## Your instructions
Select every line below that contains the string "screenshot", matching uppercase and lowercase exactly.

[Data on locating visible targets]
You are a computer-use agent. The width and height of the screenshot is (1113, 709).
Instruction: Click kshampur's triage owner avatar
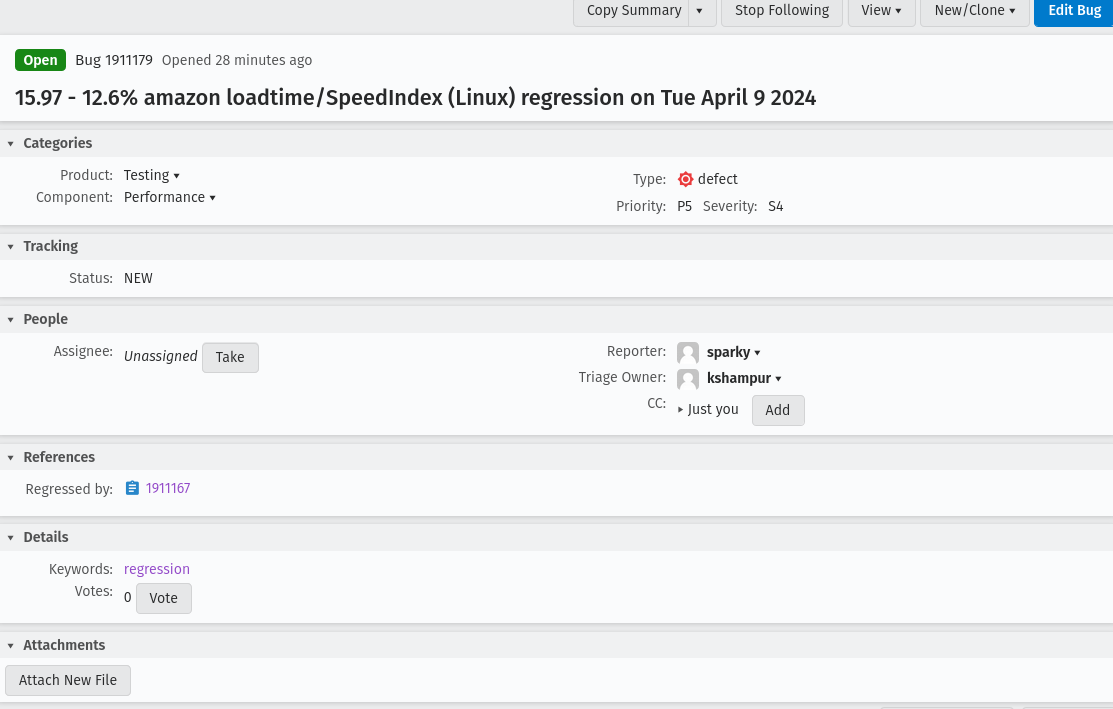pyautogui.click(x=688, y=379)
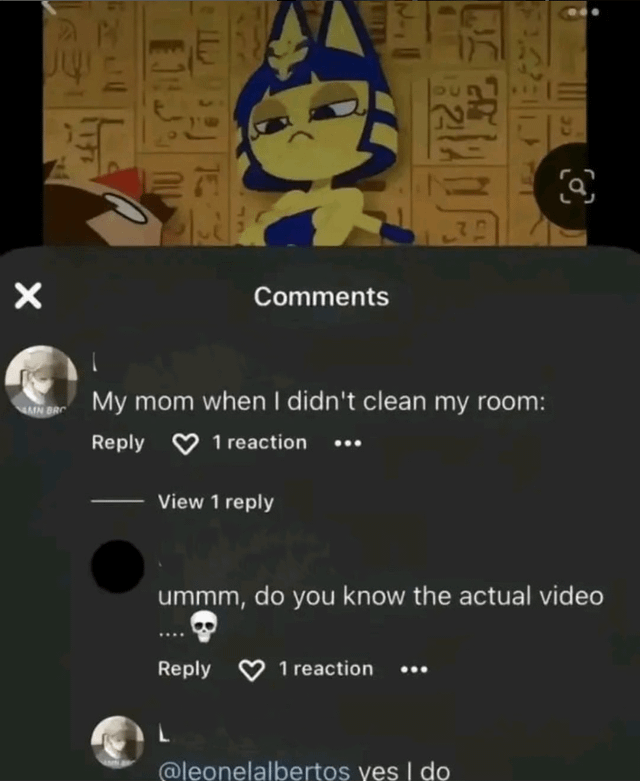View "1 reaction" on the first comment
This screenshot has height=781, width=640.
pos(259,442)
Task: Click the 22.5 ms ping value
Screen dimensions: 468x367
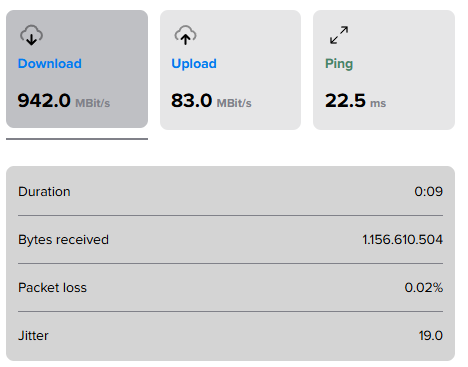Action: (355, 101)
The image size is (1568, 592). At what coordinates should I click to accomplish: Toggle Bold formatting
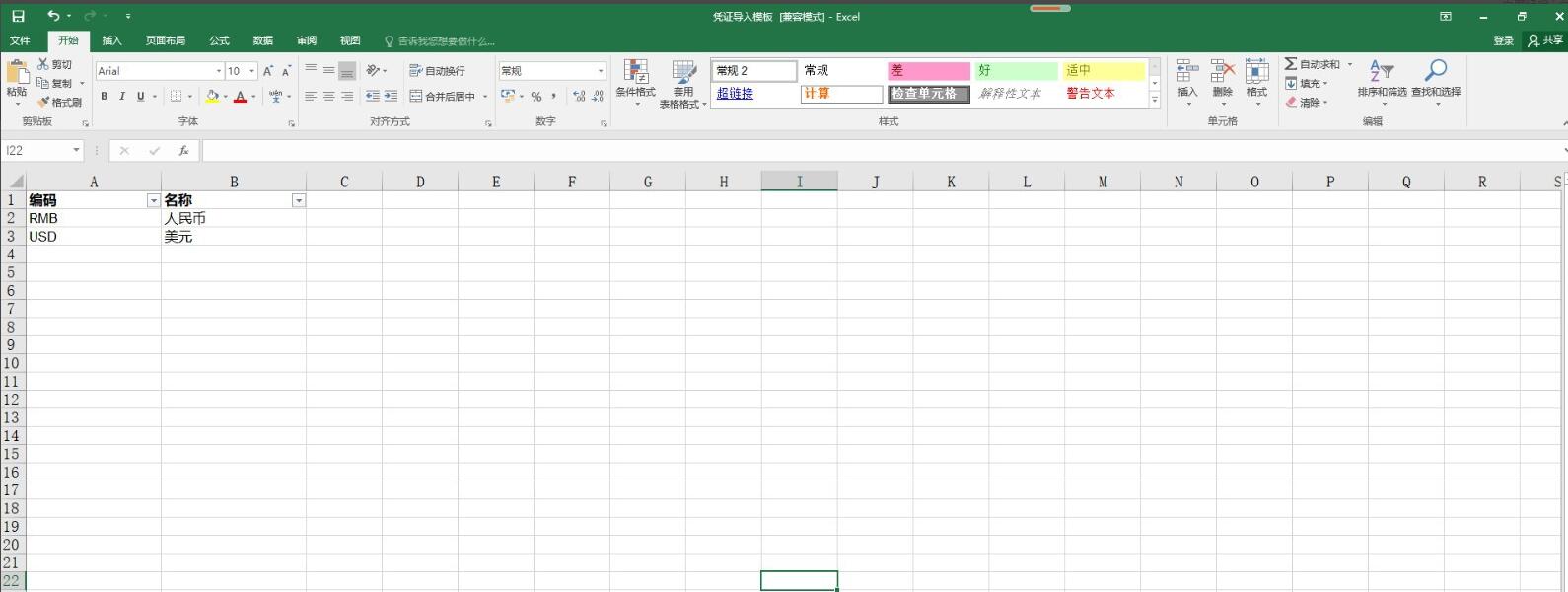click(x=104, y=96)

## Solved exercise
You are a computer-use agent. The width and height of the screenshot is (1113, 709).
This screenshot has height=781, width=640.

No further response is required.